Let's say you have two populations of interest: 75 preschool boys and 75 preschool girls. The two samples are independent. Is ice cream preference the same for boys and girls?

Ice Cream Preference Boys Girls
Vanilla 25 26
Chocolate 30 23
Strawberry 20 26

Our null hypothesis $$H_0$$ is that the distribution of ice cream preference is the same for the two populations, boys and girls.

Since there were 46 children two preferred strawberry overall, we would expect 23 of these children to be boys and 23 to be girls.

Since there were 53 children who preferred chocolate overall, we would expect 26.5 boys and 26.5 girls to prefer chocolate. Although we can't split somebody in half, this is what we would expect numerically. On the exam, when you're asked for an expected value, do not round.

For vanilla, 51 total, and 25.5 in each category.

To get the $$\chi^2$$ statistic, this is the sum over all of these terms:

$$\frac{(\text{Observed - Expected})^2}{\text{Expected}}$$

$$\chi^2 = \frac{(25*25.5)^2}{25.5} + \cdots + \frac{(26 - 23)^2}{23} = 1.73$$

The question is, is this 1.73 shocking? What would we expect?
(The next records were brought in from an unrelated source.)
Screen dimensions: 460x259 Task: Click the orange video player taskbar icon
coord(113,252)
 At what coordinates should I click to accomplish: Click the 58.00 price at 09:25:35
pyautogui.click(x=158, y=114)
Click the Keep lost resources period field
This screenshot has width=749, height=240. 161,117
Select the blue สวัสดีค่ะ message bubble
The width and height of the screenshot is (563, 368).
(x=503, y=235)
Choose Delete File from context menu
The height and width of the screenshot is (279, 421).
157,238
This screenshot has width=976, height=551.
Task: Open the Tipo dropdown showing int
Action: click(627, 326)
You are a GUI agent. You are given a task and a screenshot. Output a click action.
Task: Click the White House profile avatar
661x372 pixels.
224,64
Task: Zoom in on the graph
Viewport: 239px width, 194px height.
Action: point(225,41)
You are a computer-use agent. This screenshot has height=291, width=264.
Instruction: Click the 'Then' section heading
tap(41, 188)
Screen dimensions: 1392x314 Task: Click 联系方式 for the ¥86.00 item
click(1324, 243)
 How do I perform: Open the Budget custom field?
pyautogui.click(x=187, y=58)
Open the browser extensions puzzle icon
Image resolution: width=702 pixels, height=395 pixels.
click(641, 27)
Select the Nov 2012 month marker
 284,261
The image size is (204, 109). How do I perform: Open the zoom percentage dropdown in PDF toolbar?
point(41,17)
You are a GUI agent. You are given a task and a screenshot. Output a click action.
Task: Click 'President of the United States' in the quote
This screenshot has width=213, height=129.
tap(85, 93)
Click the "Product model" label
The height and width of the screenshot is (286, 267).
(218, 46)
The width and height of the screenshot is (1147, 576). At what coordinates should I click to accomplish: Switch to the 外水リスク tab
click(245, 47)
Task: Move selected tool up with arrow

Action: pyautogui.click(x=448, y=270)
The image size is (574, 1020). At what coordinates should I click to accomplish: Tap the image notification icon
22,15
If the null hypothesis is true, then $$\chi^2$$ has the $$\chi^2$$ distribution with df = $$(r-1)(c-1)$$. In our case, the degrees of freedom is 2. Note that we expect $$\chi^2$$ to be equal to the degrees of freedom, 2. 1.73 is pretty close to 2.

Using Table A.5, we find that the p-value for this is in-between 0.25 and 0.5, so we fail to reject the null hypothesis.